TASK DIRECTIONS
Render the records from the line containing "The image size" through the line containing "center [8, 27].", inclusive, as a two-column CSV headed "prompt" and "response", with one row per record. Put each record's text and its answer in their own quoted fields, replace line breaks with spaces, and leave out the pictures.

DATA FOR PROCESSING

:::

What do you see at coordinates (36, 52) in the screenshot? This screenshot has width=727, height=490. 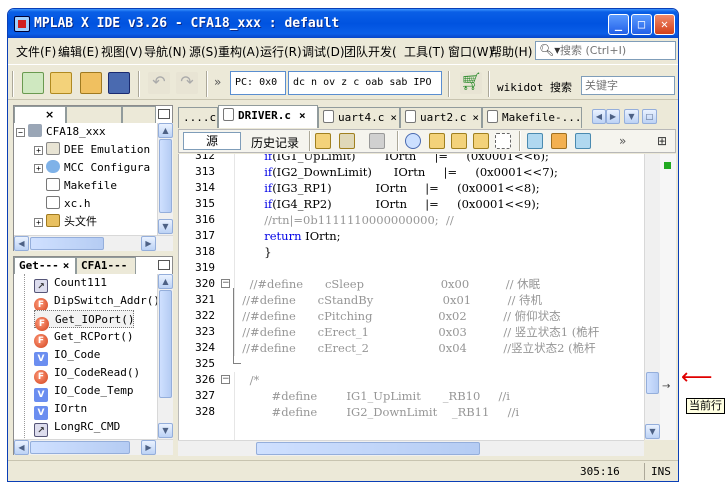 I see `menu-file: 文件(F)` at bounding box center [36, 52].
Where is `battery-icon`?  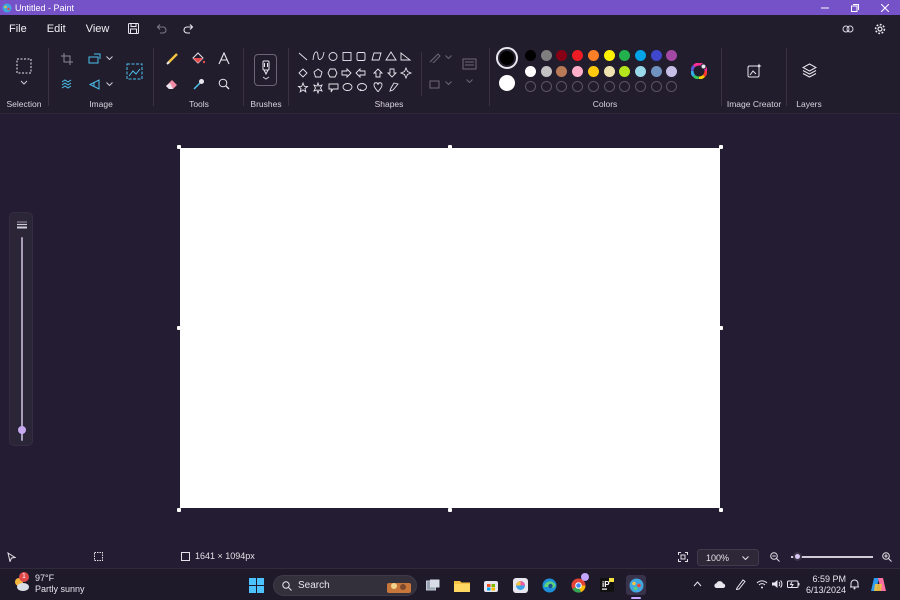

:::

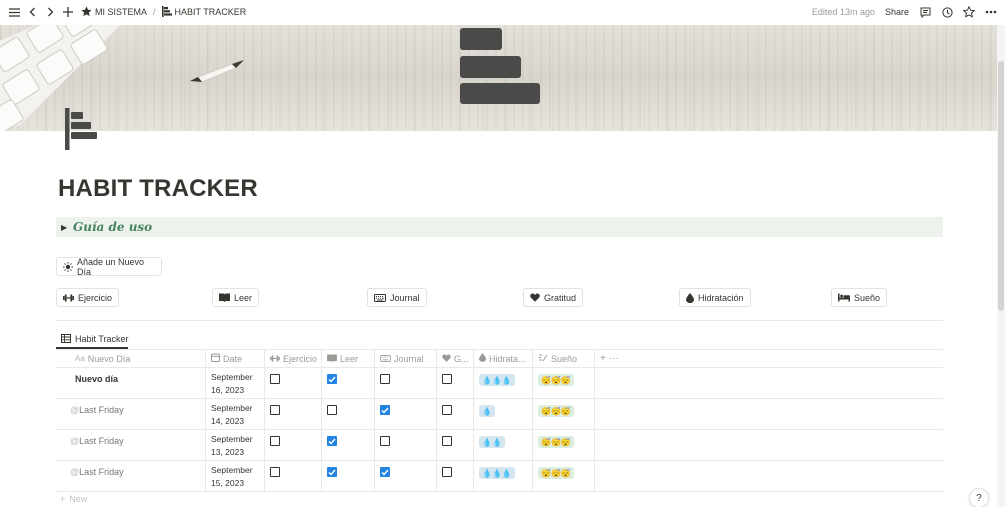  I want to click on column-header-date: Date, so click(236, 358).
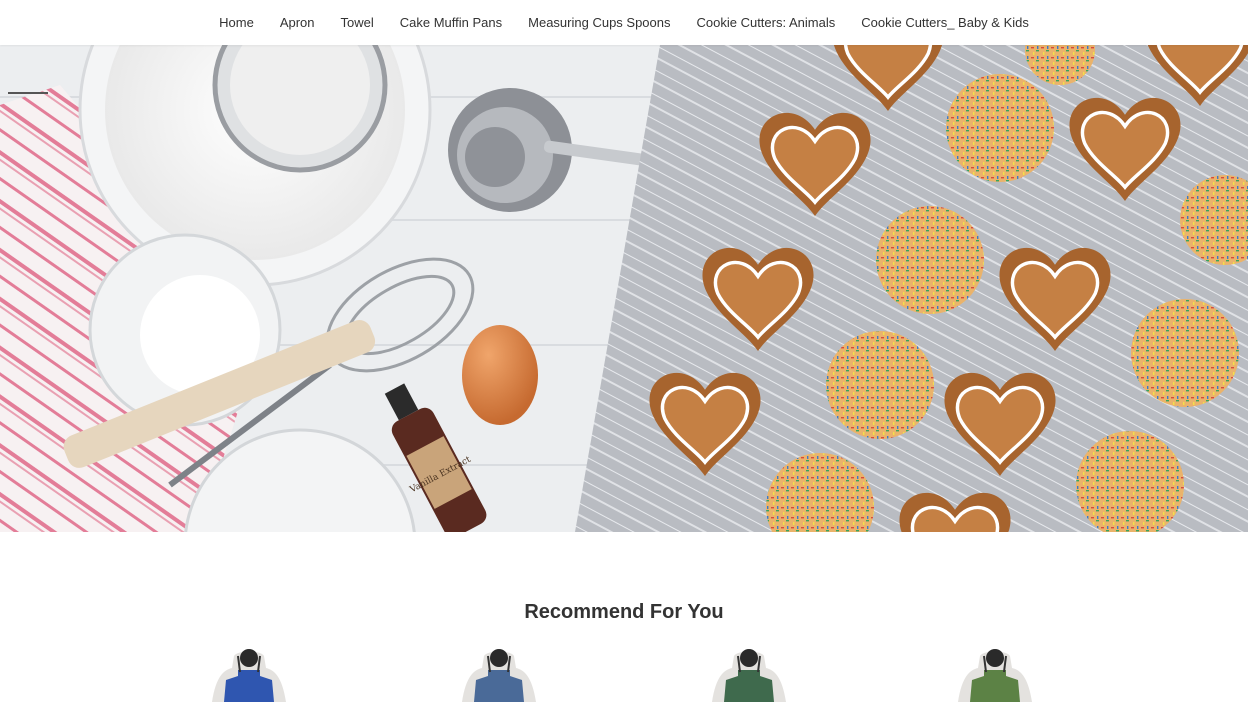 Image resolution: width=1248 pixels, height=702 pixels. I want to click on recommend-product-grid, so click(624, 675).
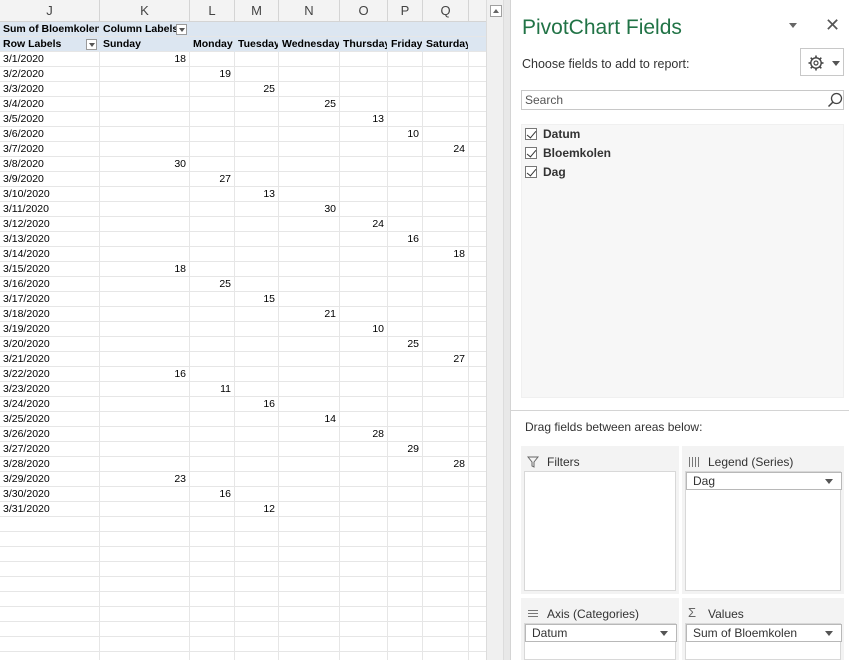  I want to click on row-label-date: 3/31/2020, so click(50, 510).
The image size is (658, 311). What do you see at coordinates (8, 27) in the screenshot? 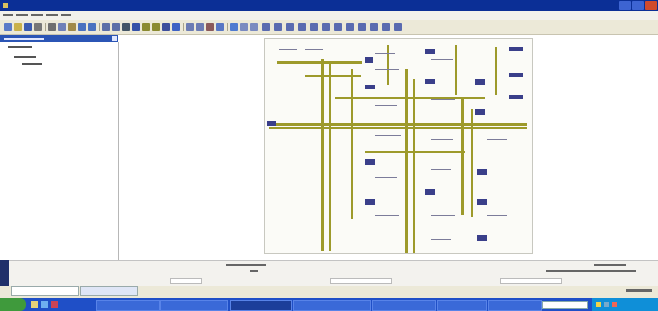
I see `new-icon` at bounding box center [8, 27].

:::

COMPLETED TASK
prompt,response
"The image size is (658, 311). What do you see at coordinates (8, 27) in the screenshot?","I see `new-icon` at bounding box center [8, 27]."